Vivo en un pueblo muy religioso. Un pueblo en el que mucha gente vive por y para la Semana Santa, pensando y hablando de Semana Santa durante todo el año.
Tres meses antes de que dé comienzo dicha Semana, las calles de mi pueblo se ven literalmente invadidas por unos curiosos cubículos de madera que llaman palcos, y que sirven para que unos cuantos puedan ver las procesiones con gran comodidad, mientras el resto se afana en levantar la cabeza por encima de los mismos intentando vislumbrar algo. Por cierto, que dichos palcos cumplen otra relevante función: que sus ocupantes sean vistos por todos, con sus mejores ropas y alhajas.
La Semana Santa de mi pueblo, salvo un par de excepciones, no tiene personalidad propia: es una copia pobre de la de Sevilla capital, llegando incluso a oírse (sólo en estos días) la frase más genuinamente sevillana: "mi arma...".
Mi pueblo destina grandes recursos, económicos, humanos y de infraestructuras de cara al mayor realce y éxito de la Semana Santa, sin escatimar en medios. No en vano, buena parte de los miembros de la corporación municipal son cargos relevantes de las principales hermandades o cofradías locales.
Dicen que la Semana Santa proporciona dinero a los comercios y bares del Centro de mi pueblo, pero yo creo que eso no es cierto.

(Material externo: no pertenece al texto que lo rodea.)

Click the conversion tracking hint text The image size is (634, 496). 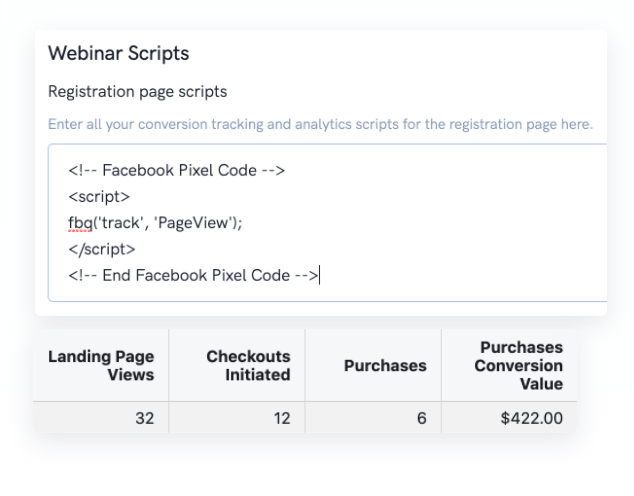[320, 125]
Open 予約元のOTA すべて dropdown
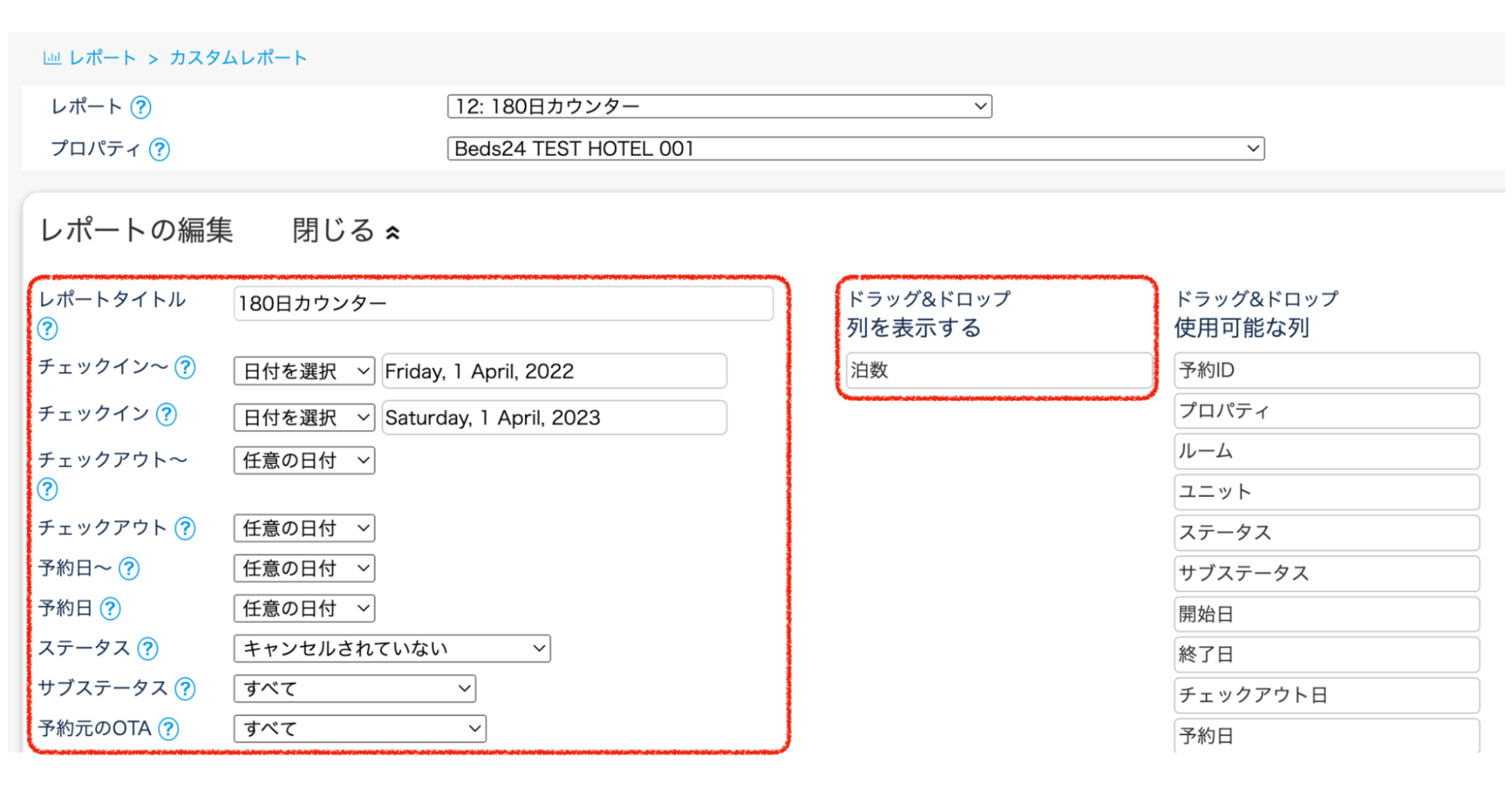Viewport: 1512px width, 785px height. pos(359,729)
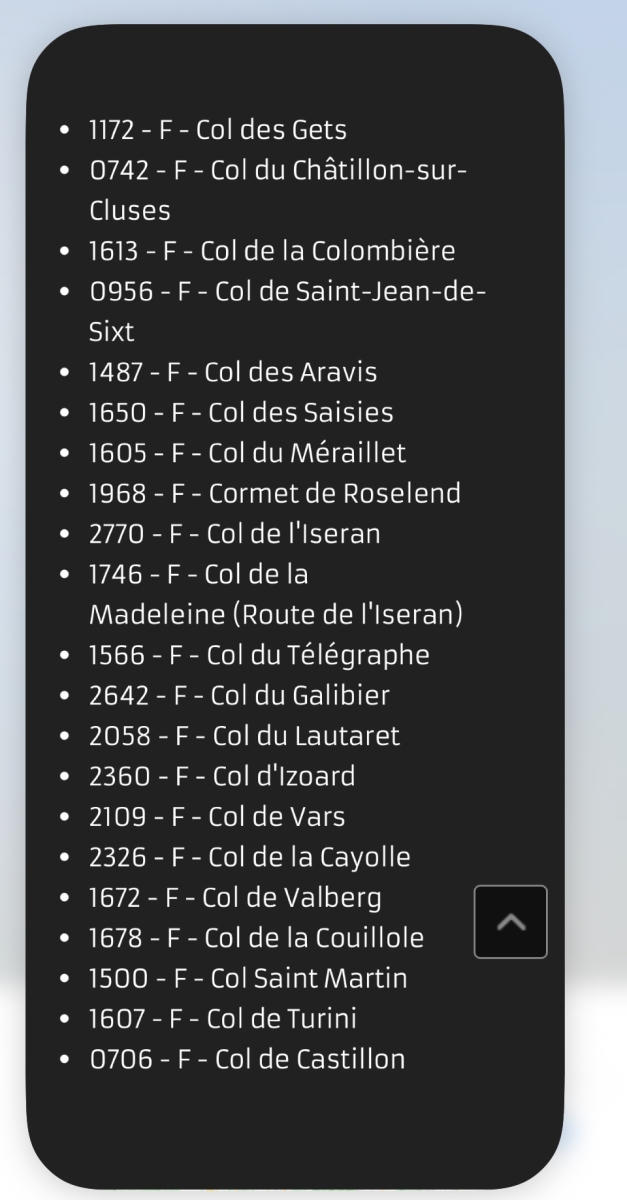
Task: Click the scroll-to-top chevron button
Action: click(510, 922)
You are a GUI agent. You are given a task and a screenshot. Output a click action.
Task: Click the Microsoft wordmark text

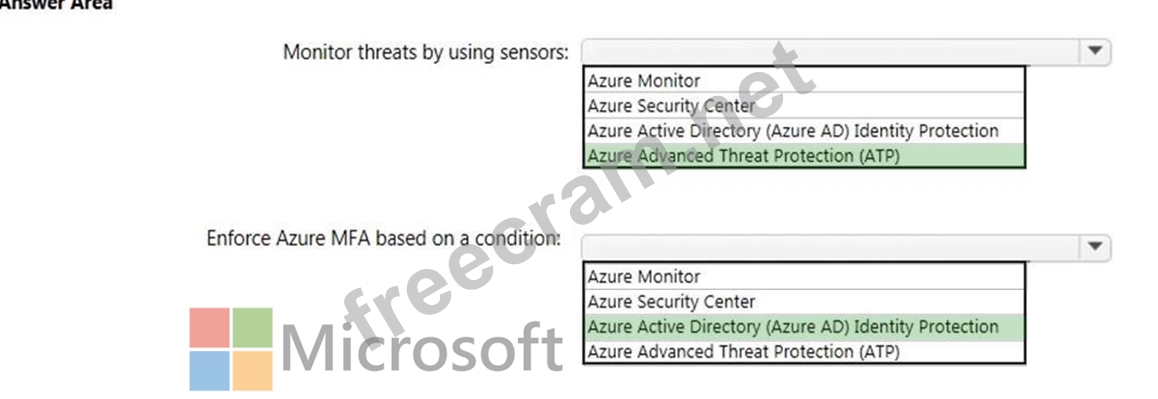pyautogui.click(x=422, y=347)
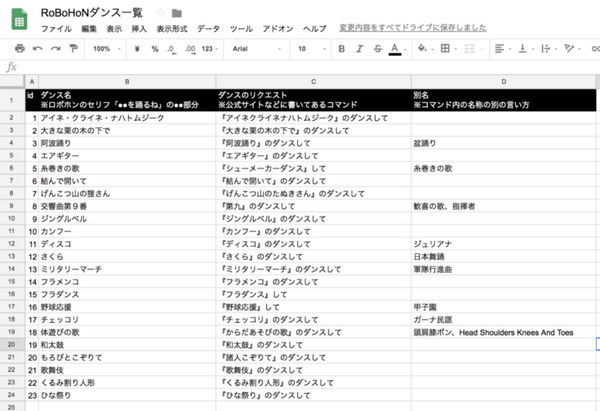The width and height of the screenshot is (600, 411).
Task: Click the RoBoHoNダンス一覧 document title
Action: click(93, 12)
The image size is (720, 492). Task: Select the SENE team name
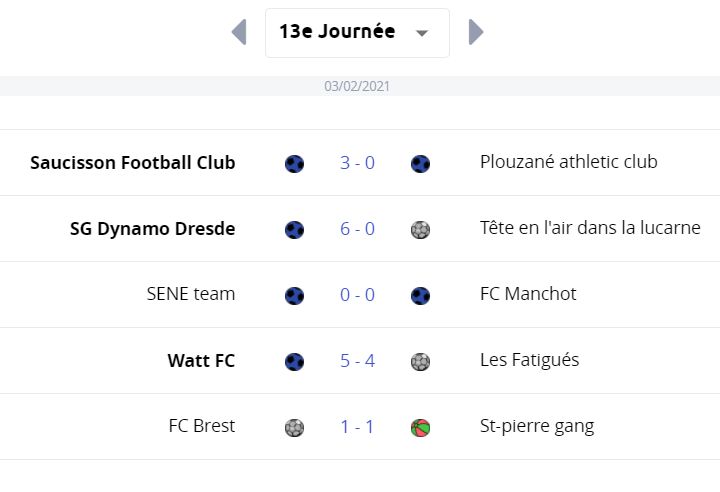[191, 294]
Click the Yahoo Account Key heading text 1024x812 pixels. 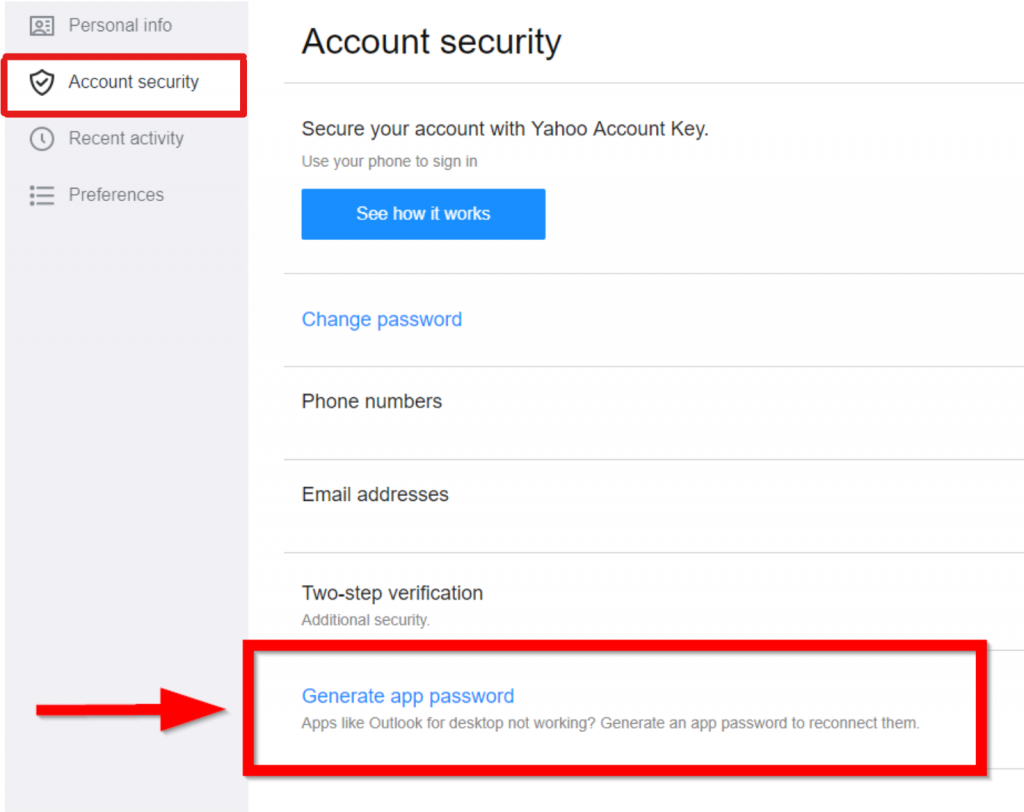coord(505,129)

La gente se gasta el dinero en el palco y en ropa, pero luego de ver las procesiones se van corriendo a casa, sin tomar una mísera cerveza.
Si toda la energía, los recursos y la participación ciudadana que supone la Semana Santa de mi pueblo se invirtiera en otra cosa más productiva o más solidaria, mi pueblo sería otro, seguramente más próspero, más pujante y menos pueblo.
Pero eso es lo que hay, por tanto lo mejor que puedo hacer yo y los que pensamos como yo, es quitarnos esos días del medio.